We spend a lot of time working to improve the accuracy and breadth of our models. On our side, we perform regular validation to recalibrate the models as we get new data from the economic environment. Additionally, clients back-test our models. We might go to a hedge fund and say, “We think you can use our model to make better buy and sell decisions. They’ll say, “Prove it!” We’ll say to the fund, “How about you run an exercise where you look at your actual portfolio’s return, and then you go back and say, ‘If I had this model a year ago, and it gave me these signals — that these other bonds, for example, were attractive — and I should buy them and not the ones that I actually did buy.’ Let me hypothetically buy those and see what the performance would have been over the last year. If that performance was better, then the model is shown to have value.” That is the ultimate proof. If you can show them that you could
have made their trades better, then they are sold. We’re happy to put ourselves to the test.
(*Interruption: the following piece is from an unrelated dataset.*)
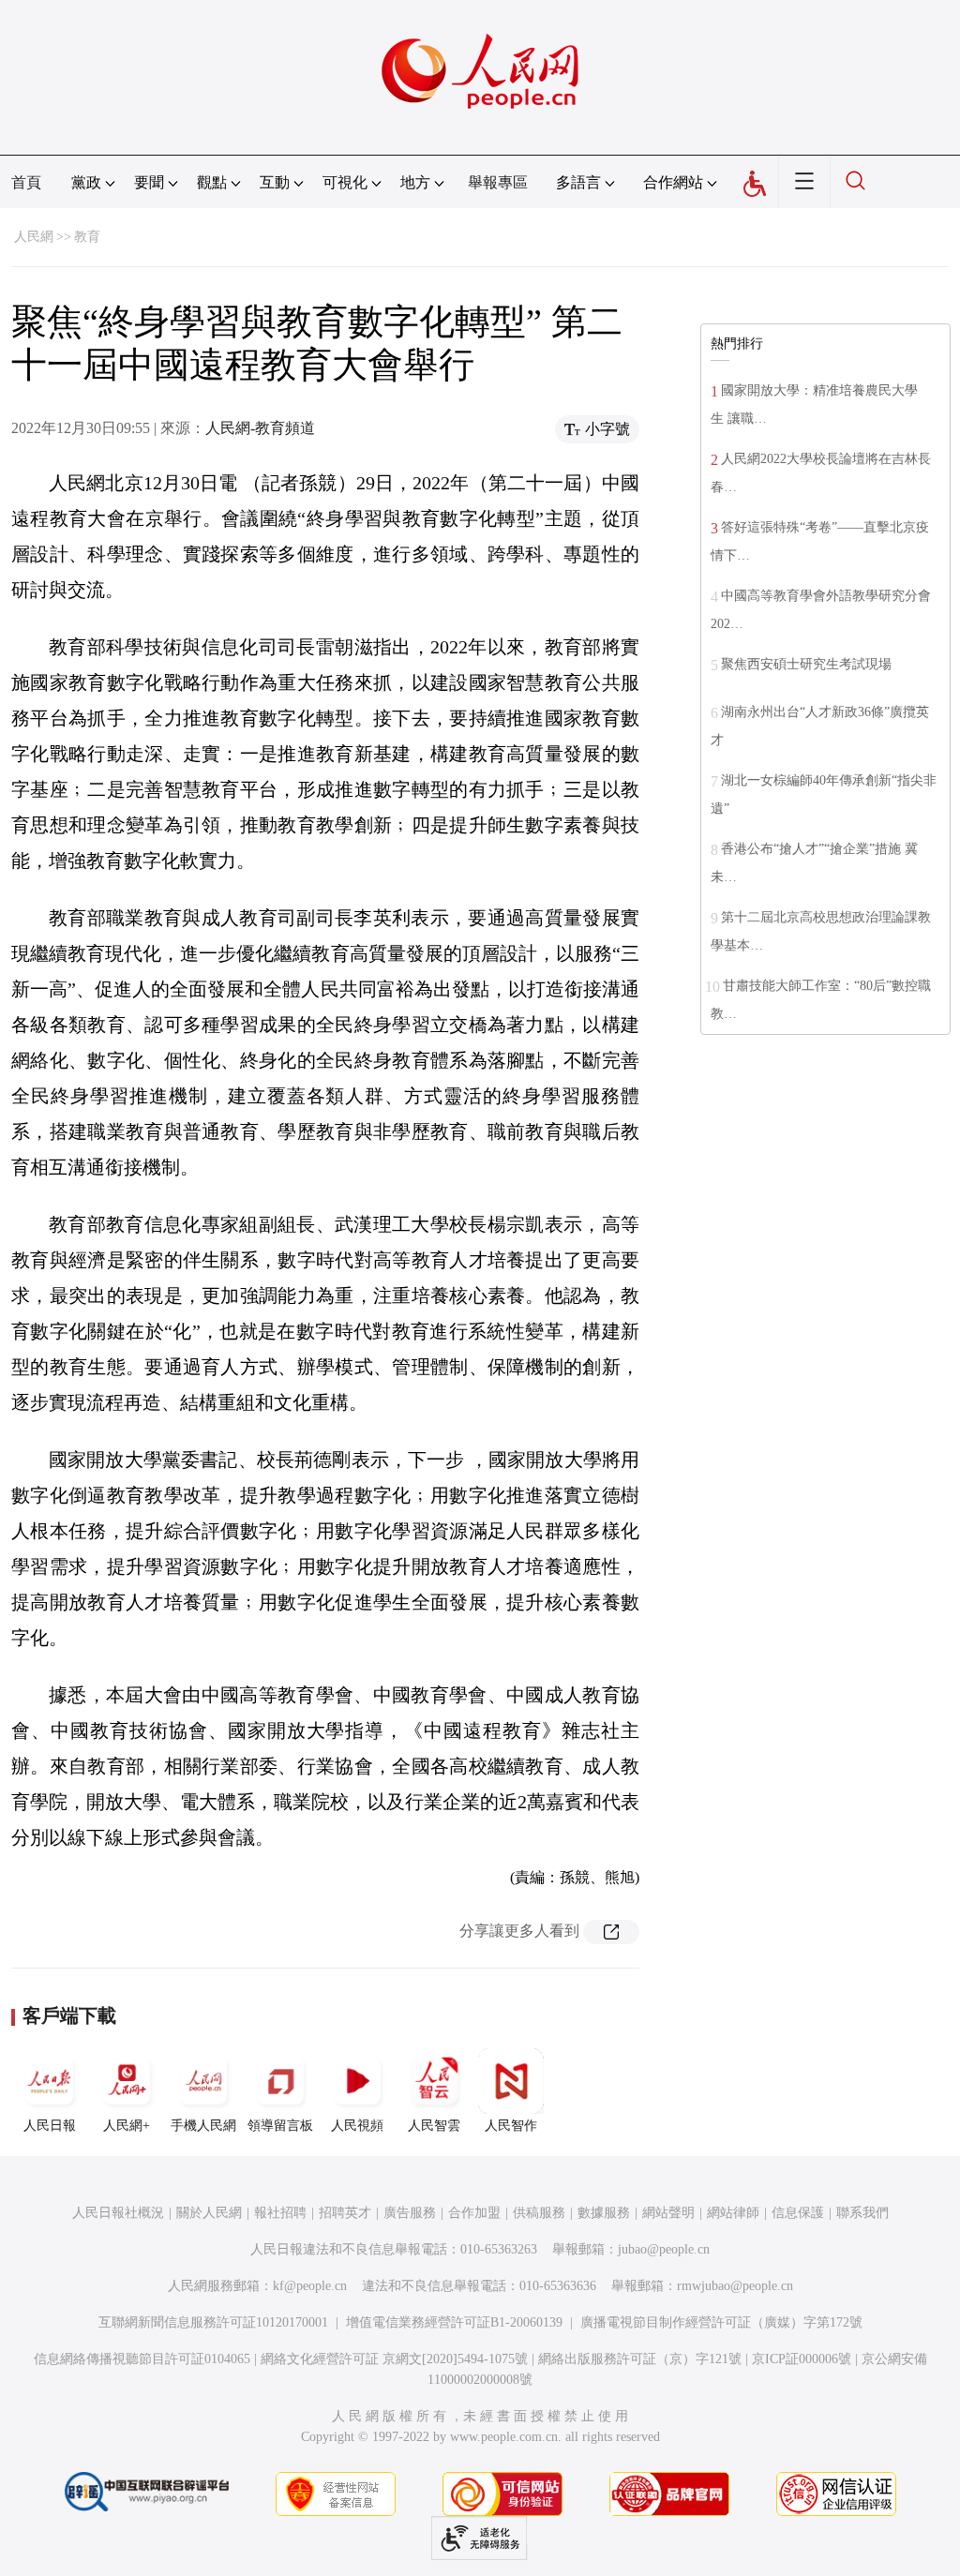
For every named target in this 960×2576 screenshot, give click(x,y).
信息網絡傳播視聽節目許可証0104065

What makes your work interesting or rewarding?
The landscape is constantly changing. The regulatory environment is shifting, modeling techniques evolve, and the market environment surprises you. To pre-empt or respond to these challenges is refreshing. One day, I will be talking about economic capital to a large commercial bank or its stress-testing process, and the next day, I’ll be speaking to a life insurance company about how to improve its risk-adjusted portfolio returns or how to adopt a more risk-informed limits system. I’ll speak to a hedge fund about using relative value analytics to generate higher alpha in its portfolios. Getting to speak with and learn from all sorts of people — from chief risk officers to traders, quants and portfolio managers — is very exciting, and I am constantly learning, which keeps me engaged. I also have the luxury of working with an exceptionally bright, talented, enthusiastic and intellectually curious group of people.